DIRECTIONS FOR THIS TASK:
Starting at the line that contains "You are a GUI", write out every line through the last one in the records below, word for word. Leave out any pictures.

*** RECORDS ***

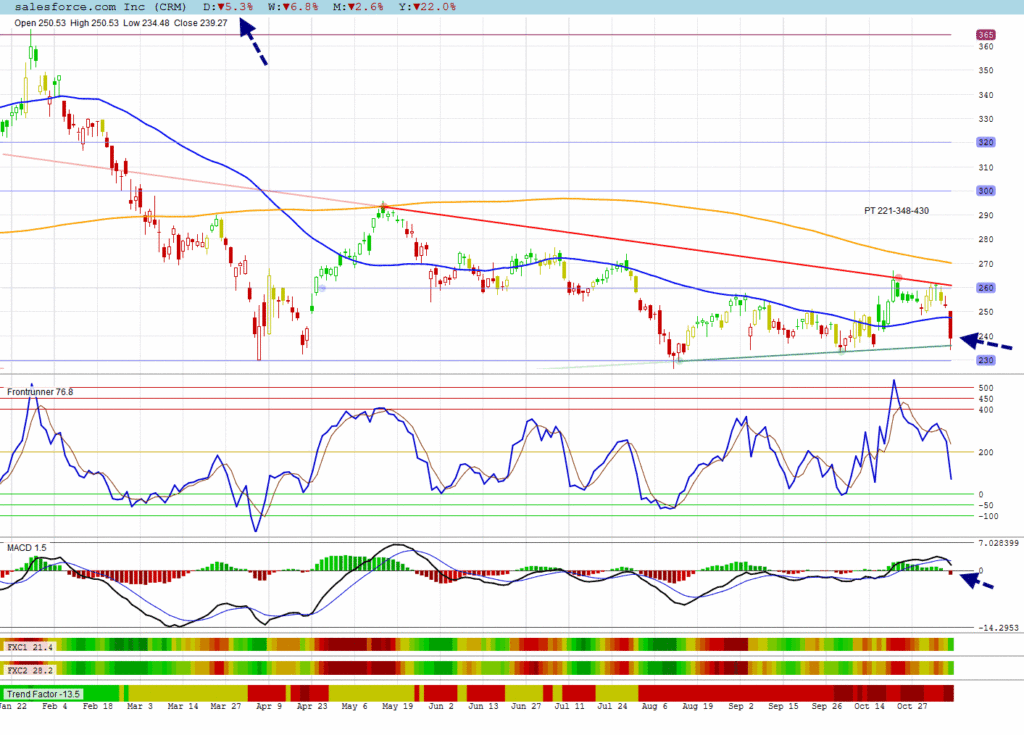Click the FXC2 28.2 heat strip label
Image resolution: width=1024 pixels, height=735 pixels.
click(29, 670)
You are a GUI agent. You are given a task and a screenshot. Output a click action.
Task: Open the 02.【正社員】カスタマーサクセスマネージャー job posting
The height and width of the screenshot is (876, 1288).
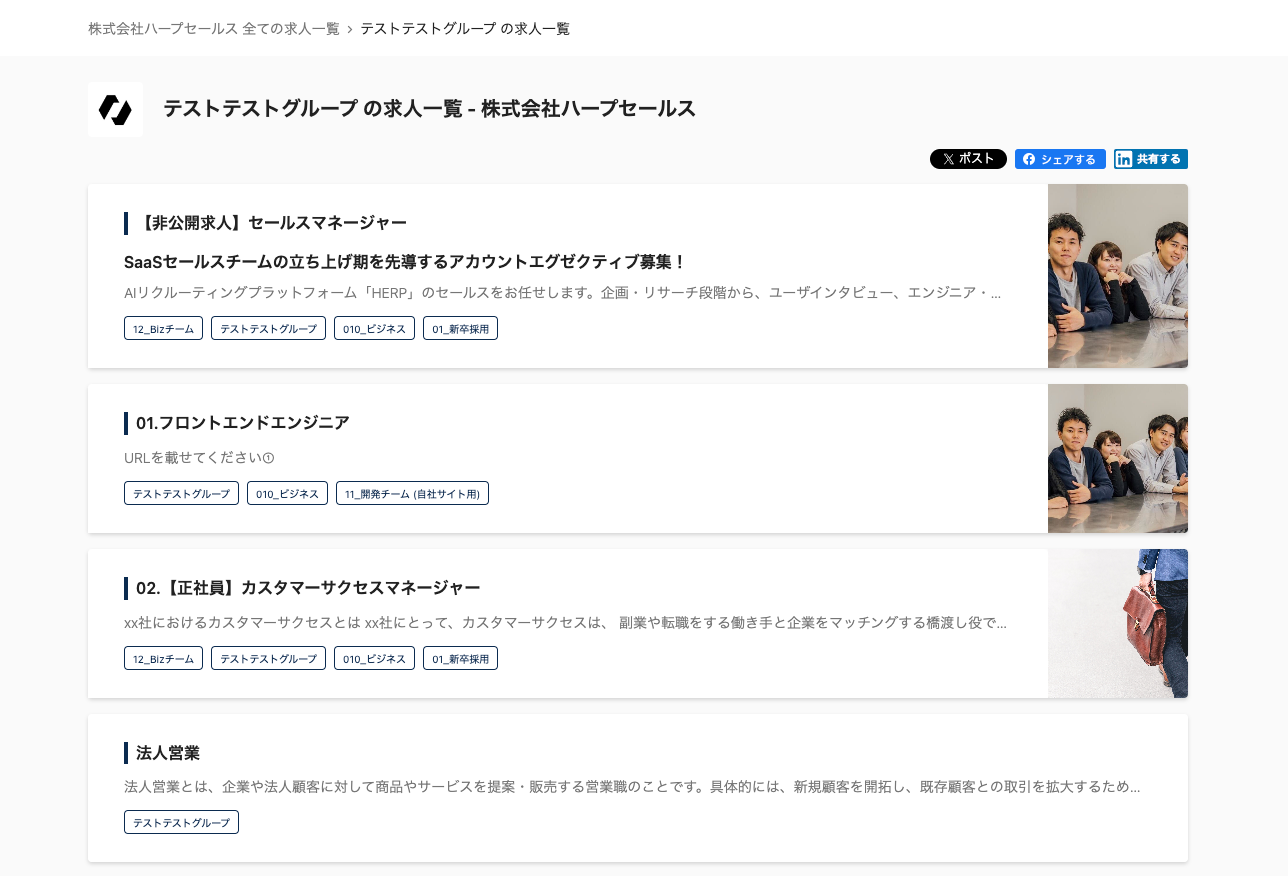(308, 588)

*** End of RECORDS ***

EXERCISE RESULT:
You are a GUI agent. You are given a task and a screenshot. Output a click action.
Task: Open the 02.【正社員】カスタマーサクセスマネージャー job posting
The height and width of the screenshot is (876, 1288).
(308, 588)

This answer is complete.